* SOURCE DOCUMENT *
╔══

David McDaniel (damcdani) wrote:

 Thanks, Jonathon for the good insights. I'll be digging into the
references you mentioned. Yes, at the end of the day I'm sure binding to
processor sets is part of the plan; having already done so in a rather
rote way I can demonstrate a very dramatic reduction in apparent cpu
utilzation, on the order of 25-30%. But before I commit engineers to
casting something in stone I want to make sure I understand the defaults
and the side effects of doing so since it potentially results in
defeating other improvements that Sun has done or will be doing.

Sure. No problem. The overview and man pages for our tools are pretty short. The tools are very easy to use and kind of fun to play with. I'm going to try to post a good example of how to use them later today.

I think that using a psrset is an interesting experiment to see whether interference is a big factor in all the migrations. It would be nice not to have to do that by default though.

It sounds like you already tried this experiment though and noticed a big difference. Did the migrations drop dramatically? What else is running on the system when you don't use a psrset?

╚══

* PROBLEM 1 *
Reproduce the part of the email about processor sets that starts with "It sounds like" and goes on through "use a psrset?", word for word.
* PROBLEM 2 *
Carry on the email about processor sets from its final sentence, keeping the same voice.

* COLLECTED MATERIAL *
╔══

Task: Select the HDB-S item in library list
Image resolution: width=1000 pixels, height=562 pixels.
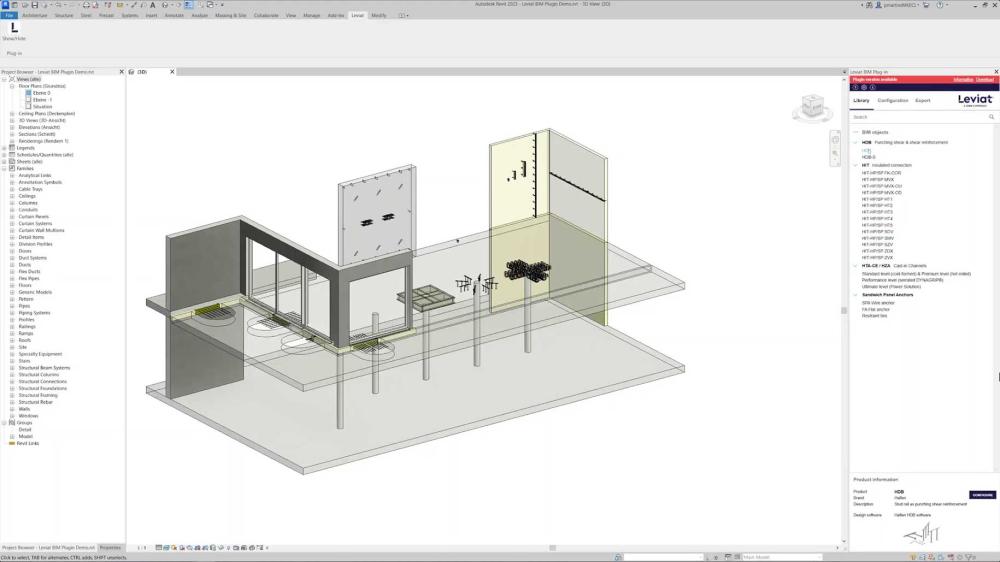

╚══

* TASK RESPONSE 1 *
It sounds like you already tried this experiment though and noticed a big difference. Did the migrations drop dramatically? What else is running on the system when you don't use a psrset?

* TASK RESPONSE 2 *
Jonathan

-----Original Message-----
From: jonathan chew [mailto:[EMAIL PROTECTED] Sent: Thursday, September 01, 2005 11:50 AM
To: David McDaniel (damcdani)
Cc: Eric C. Saxe; perf-discuss@opensolaris.org
Subject: Re: [perf-discuss] Re: Puzzling scheduler behavior

Dave,

It sounds like you have an interesting application. You might want to create a processor set, leave some CPUs outside the psrset for other threads to run on, and run your application in a processor set to minimize interference from other threads. As long as there are enough CPUs for your application in the psrset, you should see the number of migrations go down because there won't be any interference from other threads.

To get a better understanding of the Solaris performance optimizations done for NUMA, you might want to check out the overview of Memory Placement Optimization (MPO) at:

   http://opensolaris.org/os/community/performance/mpo_overview.pdf

The stickiness that you observed is because of MPO. Binding to a processor set containing one CPU set the home lgroup of the thread to the lgroup containing that CPU and destroying the psrset just left the thread homed there.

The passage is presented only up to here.